Manual Brewing: Everything you need to know

Manual brewing methods are becoming an increasingly popular option for home enthusiasts and coffee shops alike.

The abilities to control every variable in the brewing process, create a cup that’s exactly suited to one’s preferences, and highlight the unique character of the coffee has convinced many to make the switch. This new popularity has prompted the birth of several new methods and devices, as well as the resurrection of older methods. In this months blog we’ll feature our favourite manual brewing methods and explain the differences between them.

Manual brewing tips

These suggestions are meant to provide a starting place. Our recommendations are dependent on batch size, pour rate, roast level, processing method, and more, all of which vary. Experiment and adjust to suit your own tastes.

Grind

Use a quality burr grinder or ask us to suggest a grind that is suitable. This will ensure an increasingly consistent grind and even extraction — or, in other words, a tasty cup of coffee!

Dose

Begin with 60 grams of coffee for every litre of water. However you can adjust this as well to create your preferred extraction.

Water

Thoroughly filtered water, heated to 92-98 degrees Centigrade, usually yields the best results.

Accessories

Since brewing at the proper temperature is vital for producing a great cup, we recommend purchasing the Bonavita Variable Kettle, although an off boiled kettle is a good place to start. A good set of scales is a must.

Choose your manual brewing method

Manual Brewing

Clever Dripper

The Clever Dripper is a hybrid brewer of sorts. At first glance, it seems like just another pour over dripper with a paper filter. But the Clever actually uses a unique stopper and release mechanism to keep coffee and water together until they’re ready to be poured into a server or mug. Because of this dwell time we consider the Clever a full-immersion brewer. The Clever is a very affordable option for manual brewing and is made entirely of BPA-free plastic. Both lightweight and durable, it’s excellent for travel.

One thing we appreciate about the Clever is that it is perhaps the most forgiving of all the brewers in our current lineup. Even without a quality burr grinder, you can still enjoy a nice cup of coffee from the Clever. For the best cups, however, we recommend using a coarse grind as its a type of emersion.

We like to use a unbleached filter with the Clever. Place the filter in the cone, give it a thorough rinse with hot water, and then decant to warm and rinse your server or mug. Set the Clever on a flat surface, using the included coaster if you prefer. After grinding the coffee, add it to the Clever. Pour hot water over the bed of coffee evenly until the desired volume is reached. We like finishing our pour by hitting all the walls so that the coffee bed is level when you’re ready for the draw-down. Some people like to stir, and we encourage you to experiment with this. Just remember that the agitation caused by stirring increases the rate of extraction — the more you stir, the shorter your brew time and/or the coarser the grind needed. Place the lid atop the cone to retain heat, and after 3-4 mins place the Clever on top of the receiving vessel. Draw-down should take about 30 seconds, for a total of 4 – 4.5 minutes. Toss the grounds and filter and rinse the Clever with hot water.

EXTRACTED MATERIAL:
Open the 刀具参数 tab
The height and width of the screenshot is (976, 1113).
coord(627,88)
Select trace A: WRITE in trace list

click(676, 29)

INSTRUCTION 1: In the manual brewing article, condense the paragraph beginning "The Clever Dripper is a hybrid brewer of sorts" into a bulleted list that keeps its main facts.
INSTRUCTION 2: Reproduce the entire listing above verbatim.

WORKED SOLUTION 1:
- A hybrid brewer that looks like an ordinary pour-over dripper with a paper filter.
- A stopper and release mechanism keeps coffee and water together until they are poured into a server or mug.
- Because of this dwell time, it counts as a full-immersion brewer.
- Very affordable and made entirely of BPA-free plastic.
- Lightweight and durable, so it is excellent for travel.

WORKED SOLUTION 2:
Open the 刀具参数 tab
The height and width of the screenshot is (976, 1113).
coord(627,88)
Select trace A: WRITE in trace list

click(676, 29)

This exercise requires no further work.